Les,
For some reason I missed this, likely this is because of my current flu and light fever... Oops.
That looks very interesting indeed! You'll have to excuse me for being a little sceptical about applying neural networks to arbitrary problems because they are notoriously hard to optimise (in width, depth and method of interconnection, etc) and defining the feedback loop for machine-learning is non-trivial... But this looks like a fine issue to approach in a very naive and outgoing way.

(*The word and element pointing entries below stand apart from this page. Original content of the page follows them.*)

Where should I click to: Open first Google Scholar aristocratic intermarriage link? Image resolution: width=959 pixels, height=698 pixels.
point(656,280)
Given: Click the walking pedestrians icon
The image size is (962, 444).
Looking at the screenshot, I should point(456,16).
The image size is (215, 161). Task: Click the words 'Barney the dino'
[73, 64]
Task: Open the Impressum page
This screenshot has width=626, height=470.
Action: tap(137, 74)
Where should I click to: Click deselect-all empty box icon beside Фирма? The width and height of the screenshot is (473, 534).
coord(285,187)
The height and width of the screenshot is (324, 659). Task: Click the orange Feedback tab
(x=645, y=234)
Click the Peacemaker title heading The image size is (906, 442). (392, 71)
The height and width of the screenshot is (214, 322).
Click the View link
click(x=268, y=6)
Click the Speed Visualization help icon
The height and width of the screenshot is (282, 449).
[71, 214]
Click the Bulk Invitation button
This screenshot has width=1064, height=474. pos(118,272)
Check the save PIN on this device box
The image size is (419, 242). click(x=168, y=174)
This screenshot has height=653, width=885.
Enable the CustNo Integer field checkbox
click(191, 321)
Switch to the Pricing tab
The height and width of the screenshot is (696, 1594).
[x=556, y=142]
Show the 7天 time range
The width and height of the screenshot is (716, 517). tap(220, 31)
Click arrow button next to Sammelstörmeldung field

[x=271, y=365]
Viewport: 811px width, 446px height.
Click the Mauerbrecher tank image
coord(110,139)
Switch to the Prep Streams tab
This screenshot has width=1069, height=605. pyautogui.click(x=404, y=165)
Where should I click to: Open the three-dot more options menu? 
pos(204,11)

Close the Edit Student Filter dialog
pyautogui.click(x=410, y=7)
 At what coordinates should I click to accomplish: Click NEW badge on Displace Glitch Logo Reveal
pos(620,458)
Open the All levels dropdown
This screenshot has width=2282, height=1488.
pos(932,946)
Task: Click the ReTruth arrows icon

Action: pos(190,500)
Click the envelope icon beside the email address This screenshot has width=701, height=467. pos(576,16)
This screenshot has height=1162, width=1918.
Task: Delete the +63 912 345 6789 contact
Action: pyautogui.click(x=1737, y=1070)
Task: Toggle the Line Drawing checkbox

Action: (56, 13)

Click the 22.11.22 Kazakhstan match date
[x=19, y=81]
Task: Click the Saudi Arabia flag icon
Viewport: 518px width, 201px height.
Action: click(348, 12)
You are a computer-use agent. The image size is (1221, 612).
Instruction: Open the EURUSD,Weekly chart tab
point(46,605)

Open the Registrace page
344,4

I should probably explain here that a long time ago (a decade or so) I used to study artificial intelligence, at least until I dropped out. Back then neural networks seemed like something magical in the future (of our studies), then again, so seemed OOP and ChucK made that look easy as well so I say; "go!".
Yours,
Kas.
Hi Kassen,
I read about it in this previous message from this mailing list, see item 2. Maybe I'm confused. I'm easily amused and easily confused! Haha!
Les
Hi Nuno,
This would be a great application for our new SMIRK toolkit (small
music information retrieval toolkit for MIR in ChucK), soon to be up
at http://smirk.cs.princeton.edu.
This is a great example of a problem that could be easily solved with
a machine learning algorithm, wherein you
1) Extract features from a training set of animal sounds
2) Use them to train a classifier (now available in chuck: kNN,
adaboost)
3) extract features from the mic input
4) use the trained classifier to classify the new inputs
You could start with playing with FFT, centroid, RMS, rolloff, and
other standard features, then use whatever features end up capturing
your idea of similarity the best.
I'll send a notice to this list once everything is totally up.